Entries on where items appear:

+---+

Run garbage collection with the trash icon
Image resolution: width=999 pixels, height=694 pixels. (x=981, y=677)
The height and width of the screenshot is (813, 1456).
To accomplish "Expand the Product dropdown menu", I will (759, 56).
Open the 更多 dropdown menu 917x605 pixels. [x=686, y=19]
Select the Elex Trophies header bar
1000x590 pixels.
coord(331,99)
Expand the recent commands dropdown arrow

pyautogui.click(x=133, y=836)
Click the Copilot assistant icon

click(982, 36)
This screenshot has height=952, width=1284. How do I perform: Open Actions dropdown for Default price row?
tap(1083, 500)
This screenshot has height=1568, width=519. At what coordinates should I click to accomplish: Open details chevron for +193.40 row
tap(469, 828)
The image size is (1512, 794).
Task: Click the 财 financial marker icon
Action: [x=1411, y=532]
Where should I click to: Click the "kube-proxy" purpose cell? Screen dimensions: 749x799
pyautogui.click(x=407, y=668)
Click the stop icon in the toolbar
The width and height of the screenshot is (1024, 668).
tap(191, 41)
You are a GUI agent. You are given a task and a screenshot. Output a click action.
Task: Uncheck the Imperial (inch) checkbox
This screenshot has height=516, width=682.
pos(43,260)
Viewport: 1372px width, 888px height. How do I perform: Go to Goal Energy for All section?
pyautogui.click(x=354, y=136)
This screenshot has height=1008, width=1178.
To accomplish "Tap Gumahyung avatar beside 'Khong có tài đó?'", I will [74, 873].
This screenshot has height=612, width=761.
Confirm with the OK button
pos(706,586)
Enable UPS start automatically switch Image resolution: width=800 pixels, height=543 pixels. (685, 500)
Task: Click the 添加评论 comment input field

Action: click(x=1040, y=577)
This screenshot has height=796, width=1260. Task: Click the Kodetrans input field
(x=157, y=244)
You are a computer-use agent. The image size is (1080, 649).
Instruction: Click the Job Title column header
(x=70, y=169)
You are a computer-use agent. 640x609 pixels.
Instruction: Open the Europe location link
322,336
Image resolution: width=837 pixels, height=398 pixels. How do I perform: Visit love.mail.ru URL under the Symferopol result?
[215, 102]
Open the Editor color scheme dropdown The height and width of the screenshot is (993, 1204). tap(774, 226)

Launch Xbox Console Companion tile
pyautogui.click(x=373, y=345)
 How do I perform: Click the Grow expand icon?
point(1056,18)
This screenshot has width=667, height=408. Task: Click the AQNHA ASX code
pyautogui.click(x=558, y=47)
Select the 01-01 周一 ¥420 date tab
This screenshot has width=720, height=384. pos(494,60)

+---+

WHAT IS EXPECTED: Pull out every line above that contains the word "Instruction". Case counts.

EXERCISE OUTPUT:
Instruction: Click the Job Title column header
Instruction: Open the Europe location link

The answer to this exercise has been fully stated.